[Start of section]

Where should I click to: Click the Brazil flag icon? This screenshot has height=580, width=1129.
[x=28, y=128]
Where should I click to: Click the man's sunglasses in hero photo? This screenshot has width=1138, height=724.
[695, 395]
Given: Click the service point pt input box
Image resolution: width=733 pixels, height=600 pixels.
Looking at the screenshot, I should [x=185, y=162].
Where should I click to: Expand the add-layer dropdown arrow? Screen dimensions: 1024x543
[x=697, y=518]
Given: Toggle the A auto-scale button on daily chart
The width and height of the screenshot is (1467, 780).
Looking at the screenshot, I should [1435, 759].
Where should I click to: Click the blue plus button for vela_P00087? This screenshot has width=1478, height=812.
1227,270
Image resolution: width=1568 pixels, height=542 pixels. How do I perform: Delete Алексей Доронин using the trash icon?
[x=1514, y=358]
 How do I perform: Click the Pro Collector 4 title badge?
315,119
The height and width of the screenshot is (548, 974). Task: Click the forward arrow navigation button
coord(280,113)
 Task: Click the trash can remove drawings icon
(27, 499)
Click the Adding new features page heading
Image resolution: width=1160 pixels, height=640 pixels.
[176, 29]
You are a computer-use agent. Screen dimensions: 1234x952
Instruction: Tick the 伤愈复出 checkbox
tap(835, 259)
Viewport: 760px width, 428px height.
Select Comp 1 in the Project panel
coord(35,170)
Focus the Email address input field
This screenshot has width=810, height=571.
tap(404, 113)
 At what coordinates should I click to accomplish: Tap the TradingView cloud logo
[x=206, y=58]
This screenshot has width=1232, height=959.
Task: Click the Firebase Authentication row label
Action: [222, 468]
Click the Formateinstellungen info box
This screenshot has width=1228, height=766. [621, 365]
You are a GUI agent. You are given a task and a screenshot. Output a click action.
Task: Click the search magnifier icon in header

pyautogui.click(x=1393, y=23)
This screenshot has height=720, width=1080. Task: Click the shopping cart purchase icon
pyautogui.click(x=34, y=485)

[End of section]

■ **THE TASK**
From the entries above, tally every line holding the string "agent". Give only the count.

■ **RESPONSE AREA**
2